They bob their heads around as if all those feathers feel funny up there, kind of like my little girls used to do when I made long curls of their hair, or put a swinging ponytail up on top. 
The crested was with a big domestic goose, a mallard pair, and a mallard/black hybrid, and they were all quite tame.  It’s always fun to bump into a plump of friendly waterfowl looking for a handout.  ‘Bump into a plump.’  Isn’t English grand??   http://static.uglyhedgehog.com/images/smilies/97ada74b88049a6d50a6ed40898a03d7.gif
Larry worked late a few nights last week.  The rain made some of the jobsites muddy, and that always makes it trickier to get around with his big truck and trailer.
I don’t often call or text him, because I don’t like to interfere with his driving or working.  But ... if he should happen to be done working for the evening, and is lollygagging around at one of the kids’ houses ...  I wonder if he’d hurry a wee bit faster if I wrote and told him there’s a big pan of spaghetti and meatballs on the stove?
A friend was asking about socks for a brother-in-law who was having trouble keeping his feet dry and warm at a job – and he’s allergic to wool, he says.  Good socks are important in the work Larry and some of our sons and sons-in-law do, too.  In the sports department at Wal-Mart, there are excellent socks – some are wool, some are knit polyester.  Both are thick and soft.  I’ve purchased them many times for my family – the menfolk work out in all types of weather, and many like to go hunting.  These are good socks.  They are $10 a pair, or thereabouts. 

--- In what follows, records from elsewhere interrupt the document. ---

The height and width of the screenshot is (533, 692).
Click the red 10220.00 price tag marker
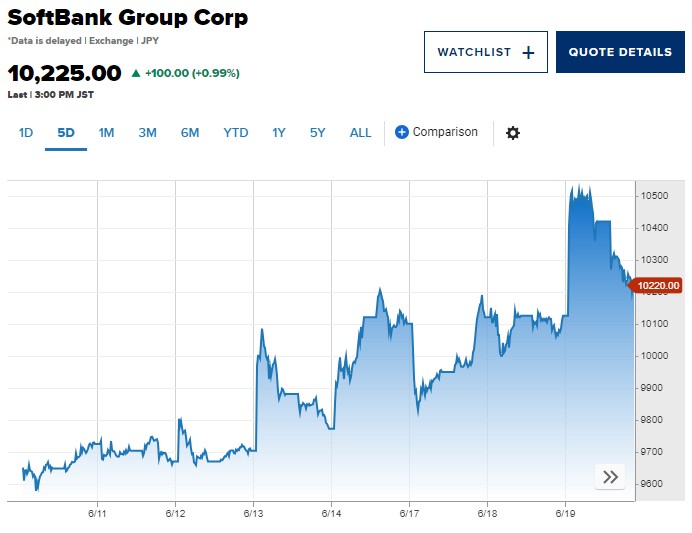click(x=655, y=285)
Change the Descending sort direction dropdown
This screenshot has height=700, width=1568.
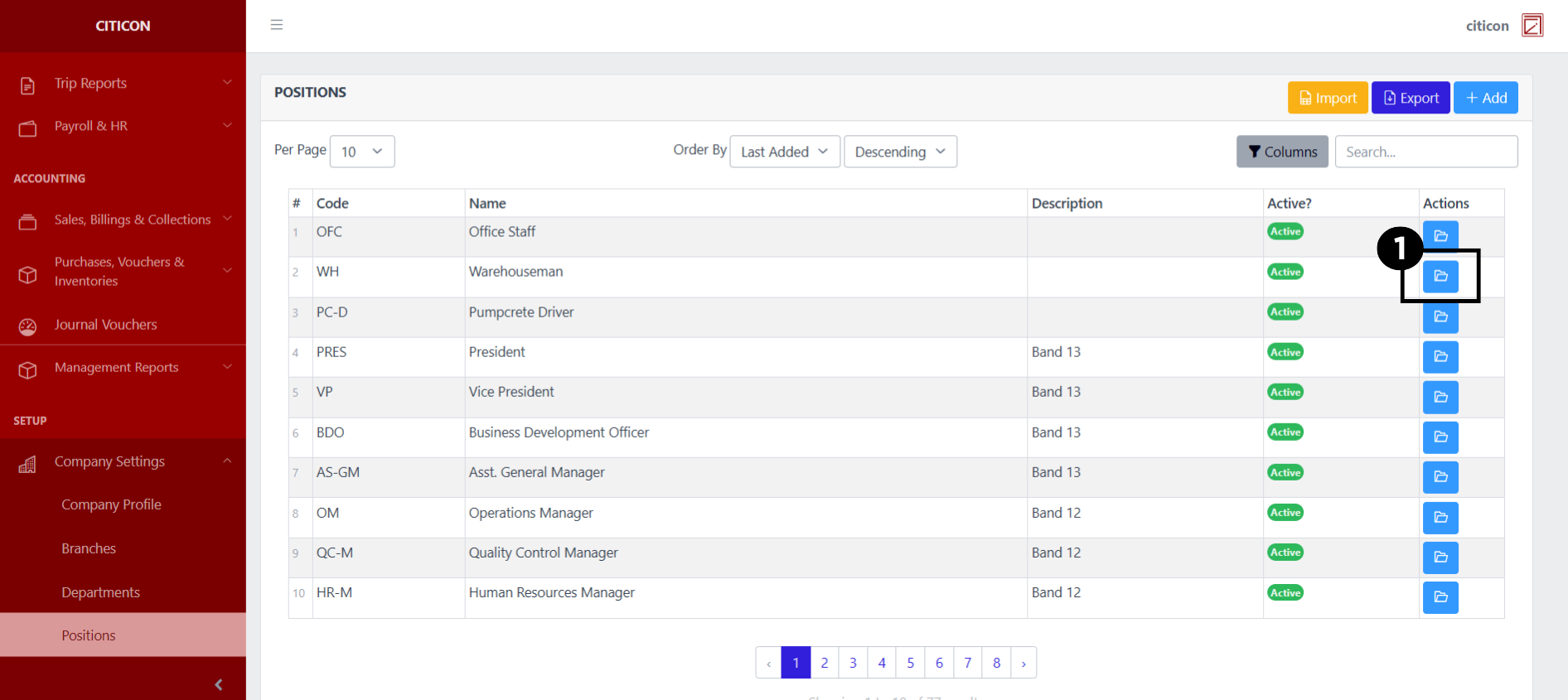point(900,152)
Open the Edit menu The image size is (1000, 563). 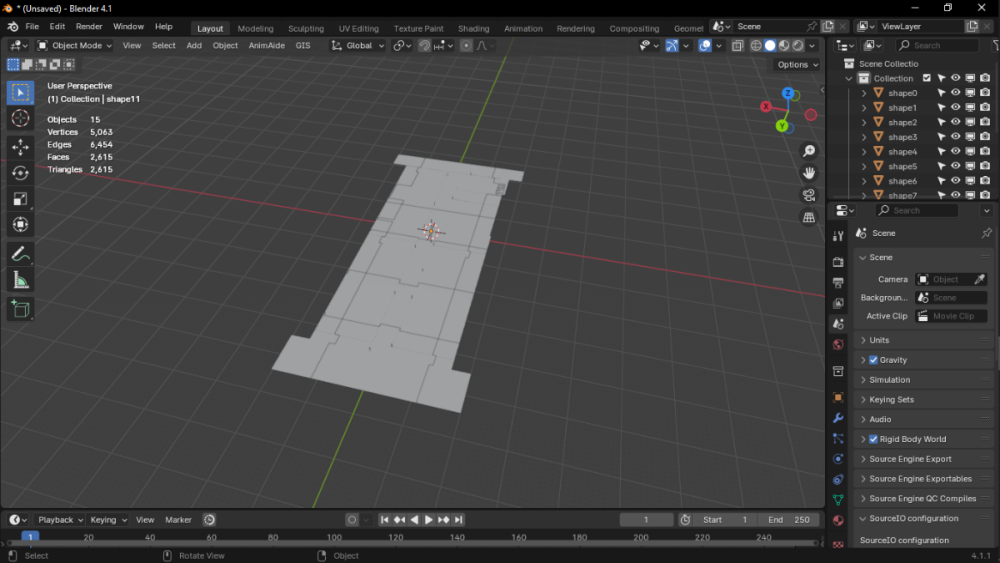coord(57,27)
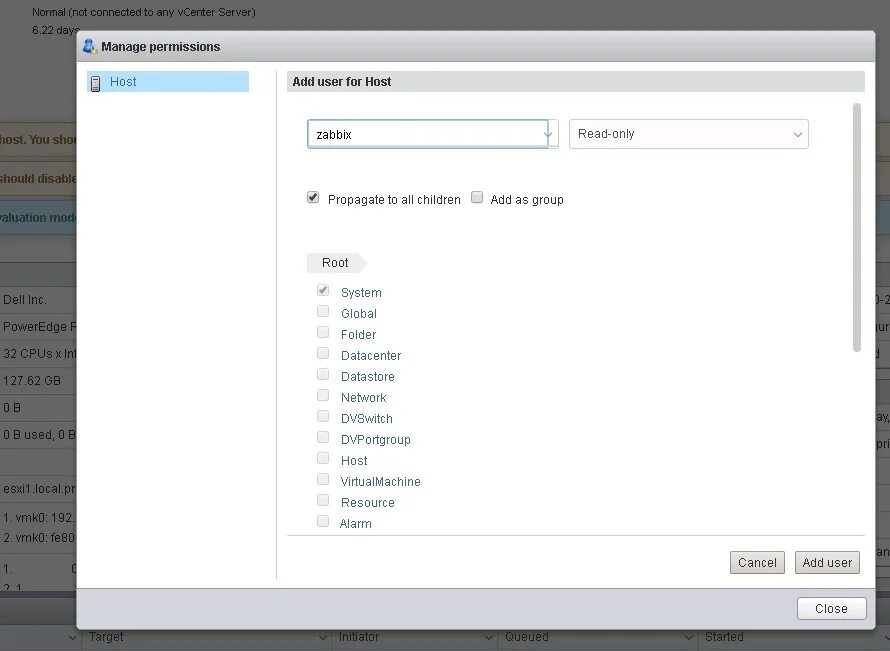Cancel adding the user
Screen dimensions: 890x651
click(757, 562)
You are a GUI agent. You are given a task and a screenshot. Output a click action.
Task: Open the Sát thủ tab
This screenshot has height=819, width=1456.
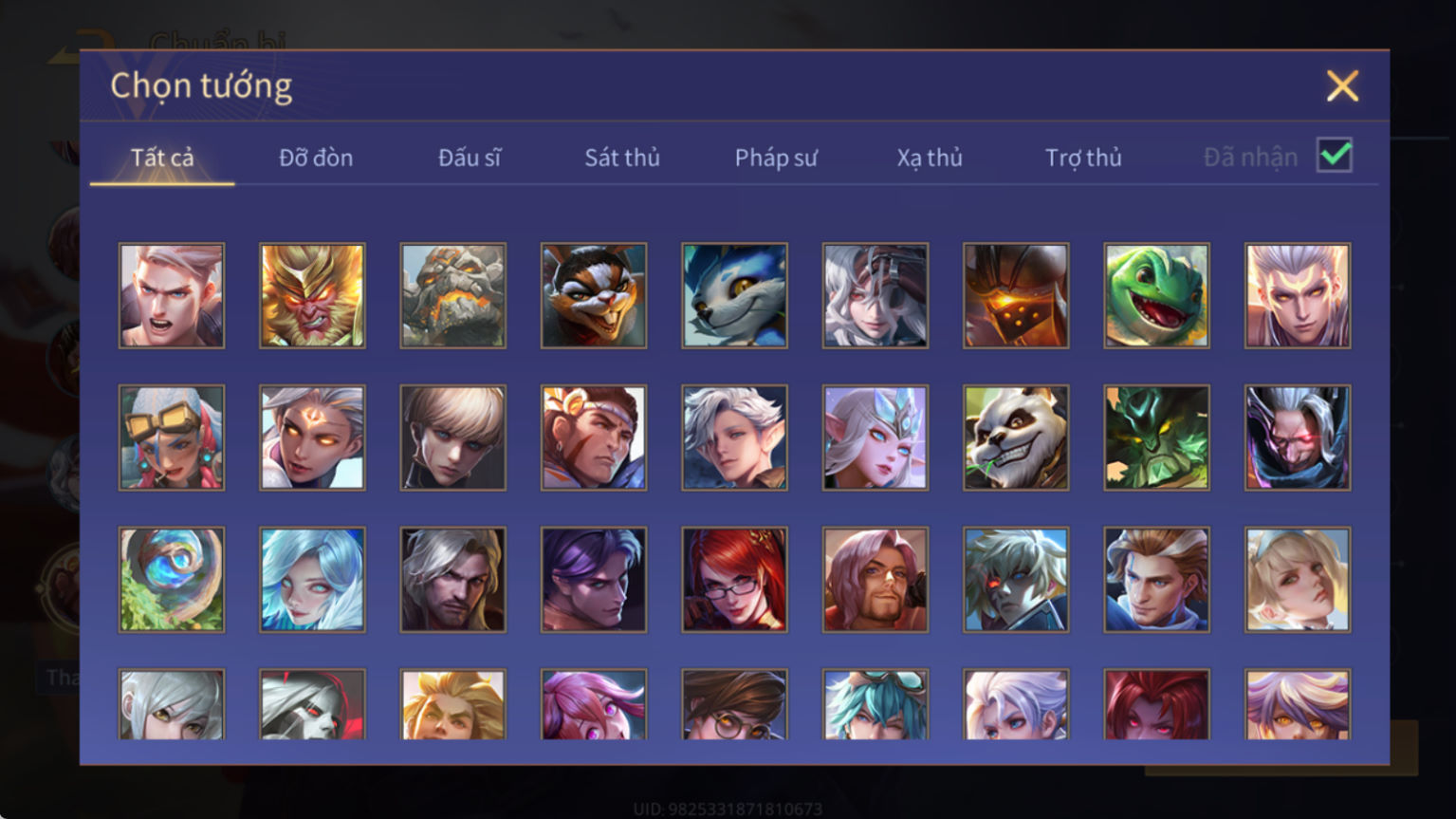(x=622, y=158)
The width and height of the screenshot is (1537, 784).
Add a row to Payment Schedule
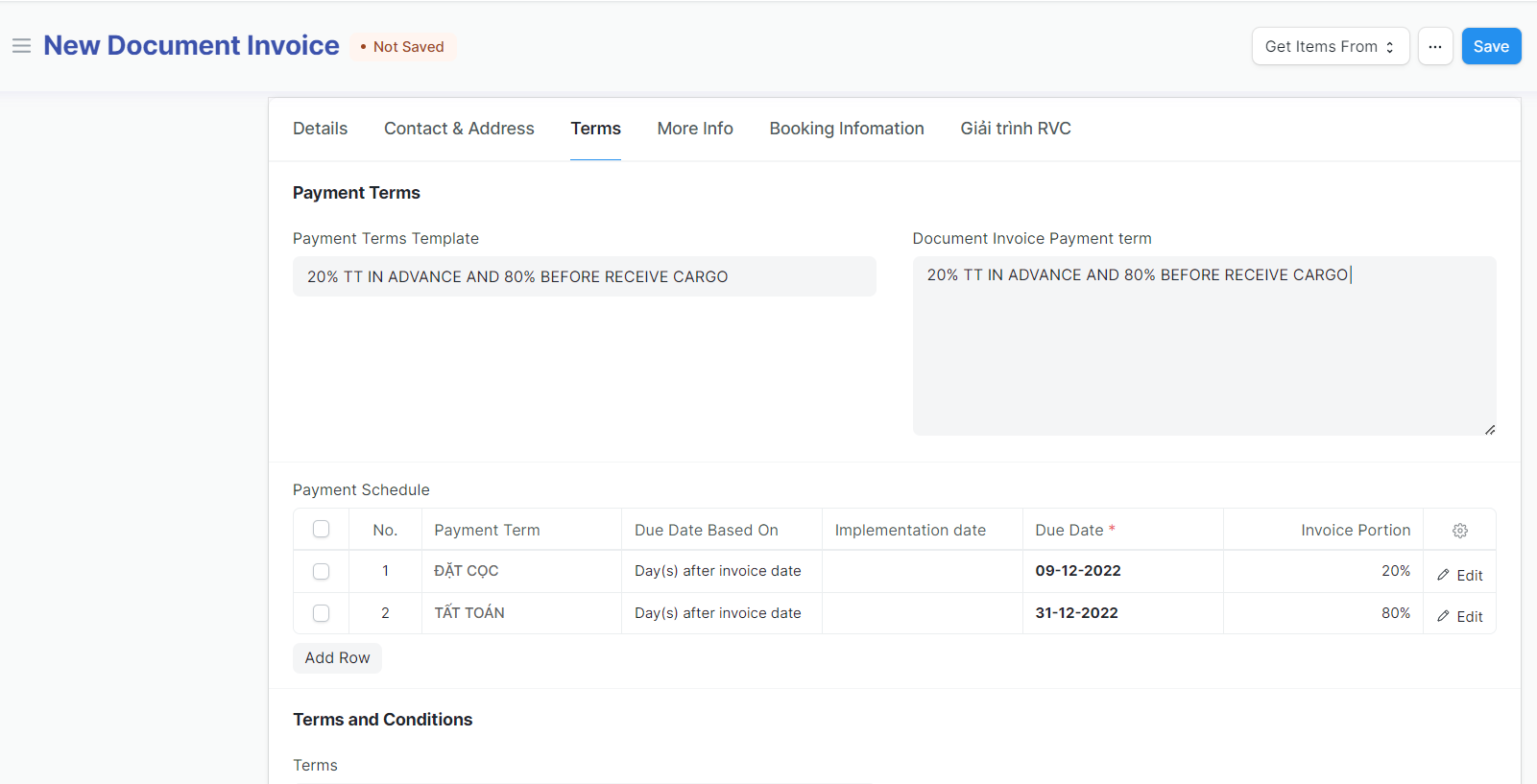pos(337,657)
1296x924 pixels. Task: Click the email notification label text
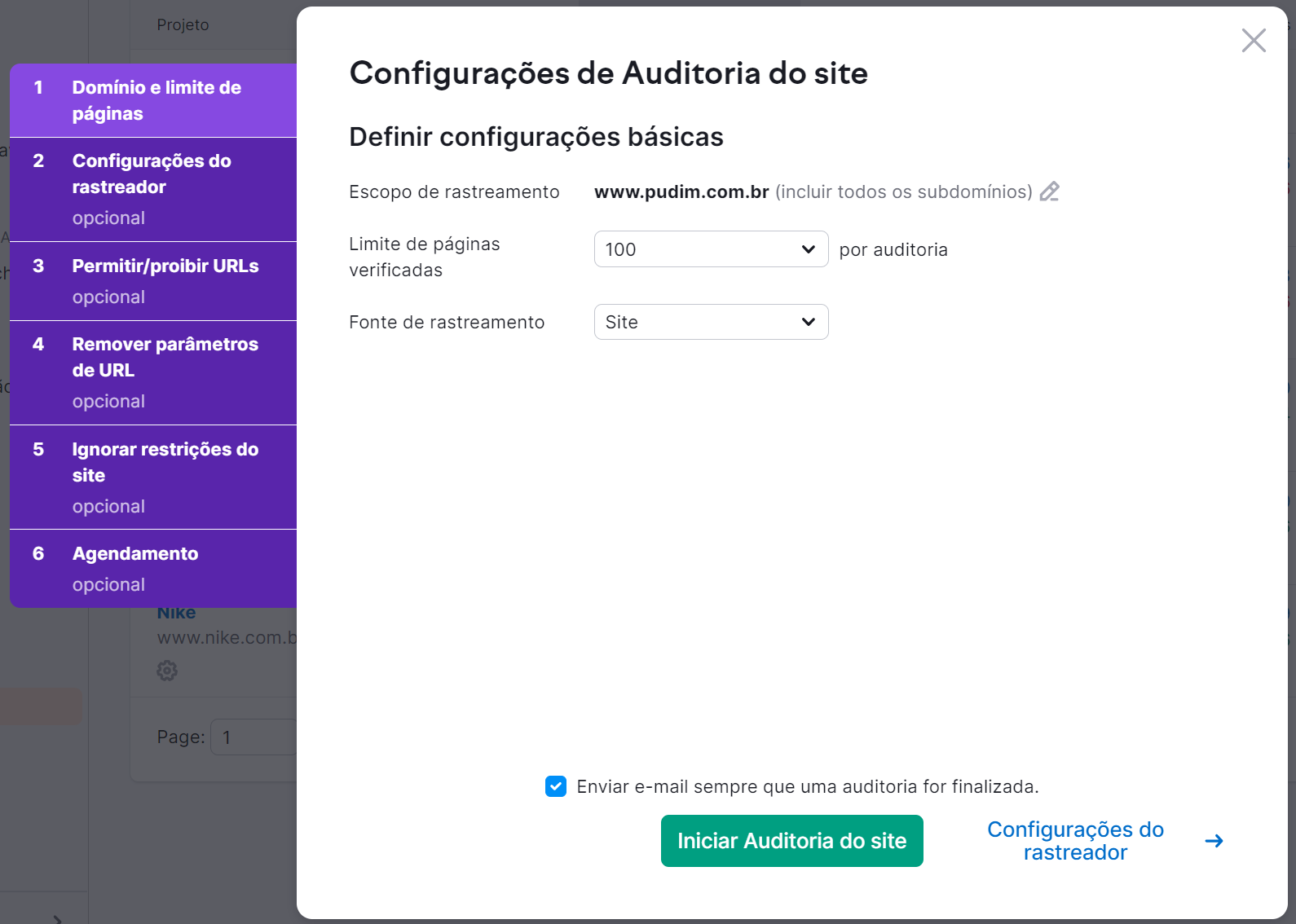[807, 786]
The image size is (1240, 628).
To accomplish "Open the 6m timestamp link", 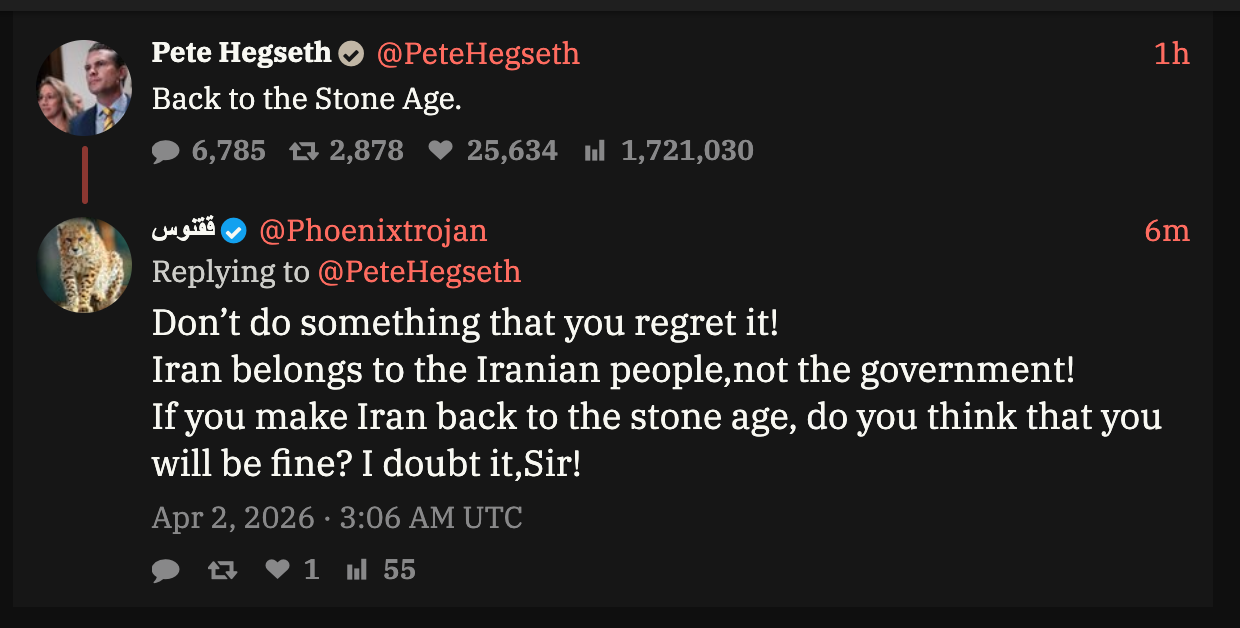I will tap(1166, 231).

As a sidenote:  most of the time, when people are allergic to wool, it’s because the wool is inferior.  If the wool is of high enough quality, it won’t bother them in the slightest.  I thought I was extremely allergic to wool – but I have discovered that the better the grade of the fabric or yarn, the less likely I am to be sensitive to it.  I have not the slightest sensitivity to really fine wool.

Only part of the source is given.